[mesh-dev] Thinking through LAN port usage, or: Why bridges are bad news

Marc Juul juul at labitat.dk
Mon Mar 30 03:07:19 PDT 2015


Oh look: It's another very long email from juul!

I've been working on the config for the N750 + antenna-node configuration
and here are my thoughts so far.

We should _not_ let the LAN ports be one big ethernet interface for use
both as a wired version of open0 _and_ a way to connect antenna-nodes. We
never want to bridge two interfaces with attached antenna-nodes but
treating the multiple LAN ethernet interfaces as one interface is
effectively the same as bridging.

Example scenario: You have to nanobridges on your roof linking you to two
parts of the mesh. They are both plugged into LAN ports on your N750 and
since the LAN ports are treated as one interface then the two nanobridges
are able to communicate on layer 2. The nodes at the houses to which you
are connecting with your nanobridges have the same setup. Now we
effectively have the spanning tree protocol as our mesh protocol instead of
babel.

It was Alex who pointed this out when we were talking about bridging but
for some reason I hadn't connected the dots and recognized that the same is
true when telling the built-in switch to treat the interfaces as one.

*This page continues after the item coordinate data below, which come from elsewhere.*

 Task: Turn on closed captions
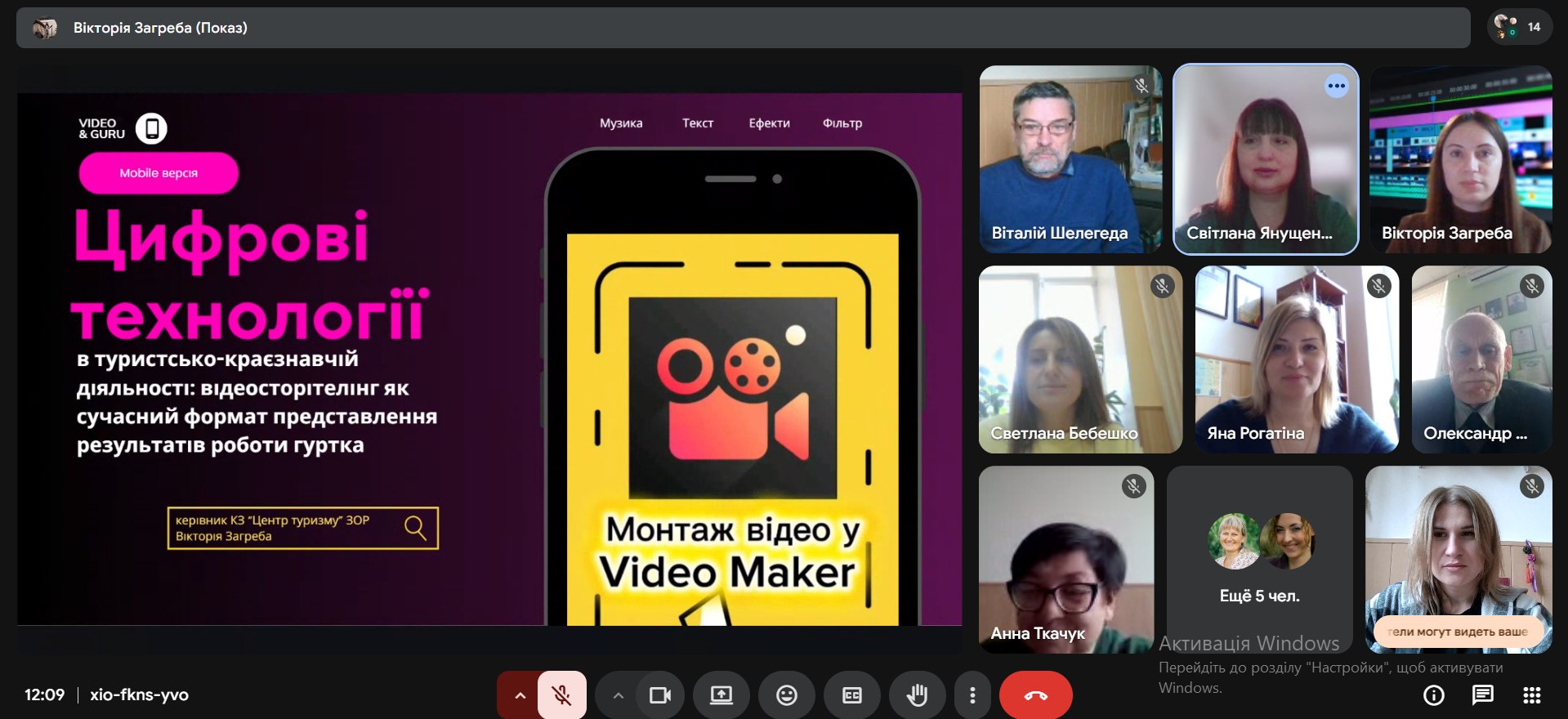(851, 695)
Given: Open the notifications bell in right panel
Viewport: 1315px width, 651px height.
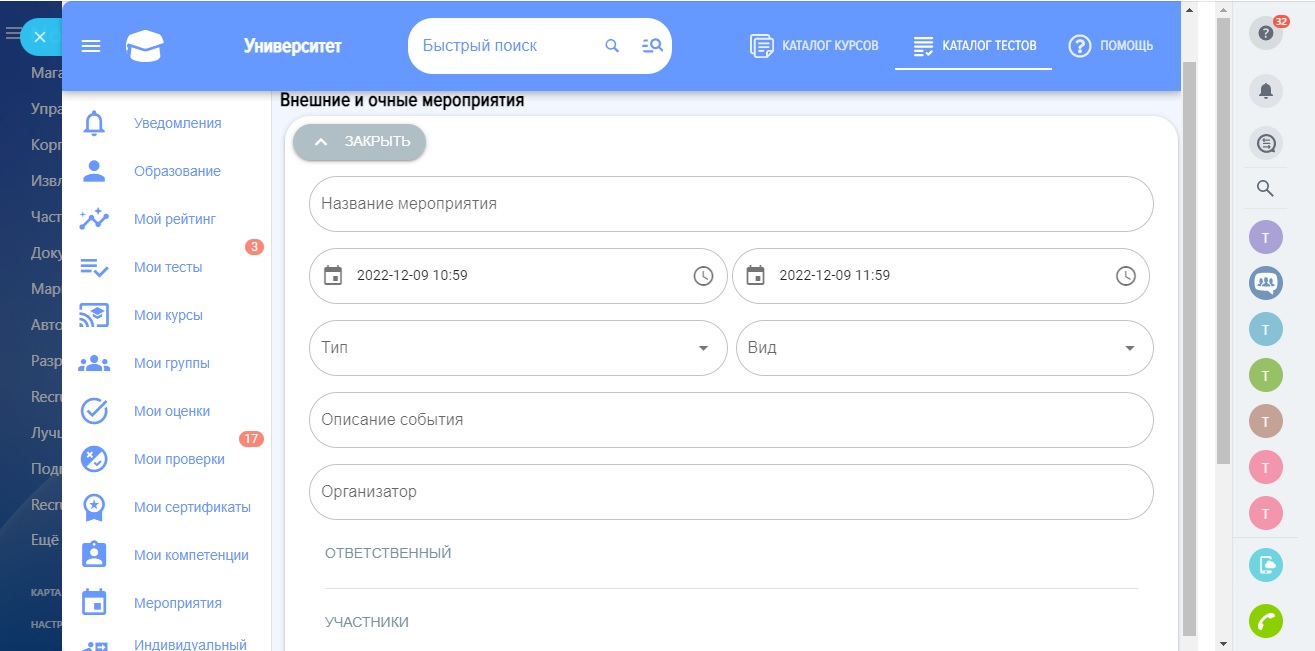Looking at the screenshot, I should pos(1265,91).
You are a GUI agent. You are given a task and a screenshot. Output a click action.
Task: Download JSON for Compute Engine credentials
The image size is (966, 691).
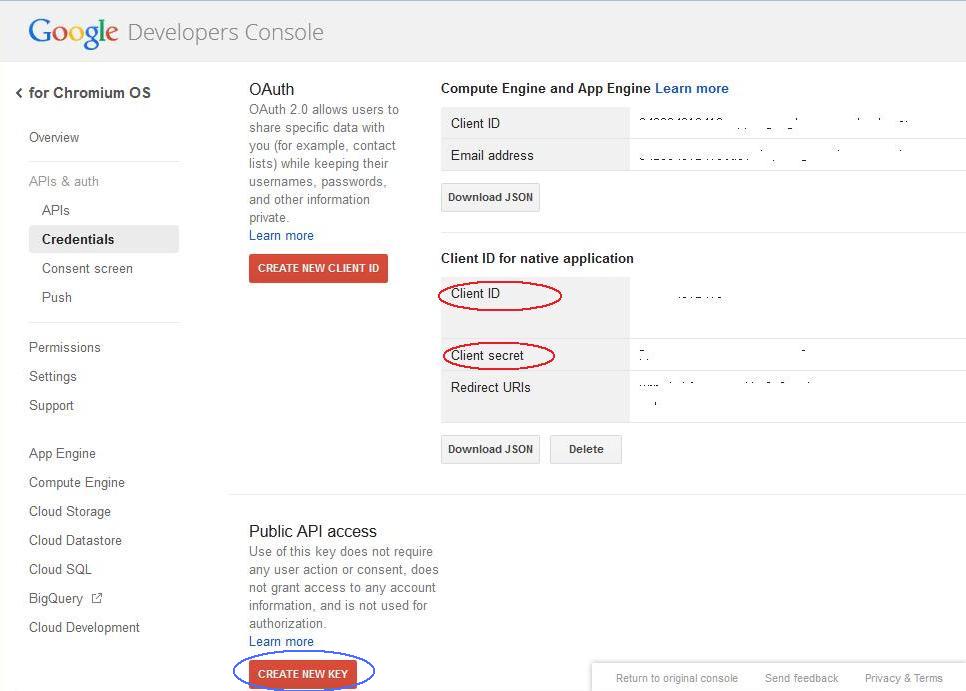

This means that each physical port on the N750 that we wish to connect to
an antenna-node must be its own interface and should have a /32 netmask.
These interfaces can still have the same node IP as open0, etc, without any
problems.

I suggest we allocate two of the four ports for this purpose until we can
make something that intelligently changes the config when an antenna-node
has been connected.

We now have two remaining LAN ports that can act as a single interface. We
could then bridge this LAN interface to open0. However, we want to avoid
channel interference when sending from/to open0 but there is no reason we
should try to avoid channel interference for traffic coming from the wired
interfaces. If we bridge them we cannot treat them differently, so we
should not bridge.

It is not clear if babel channel diversity also takes into account channel
information for manually published routes such as the open0 route we
currently publish with this rule:

  redistribute  if open0  metric 128

I'll have to look at the source code to check. If the functionality is not
there then it should be fairly easy to add.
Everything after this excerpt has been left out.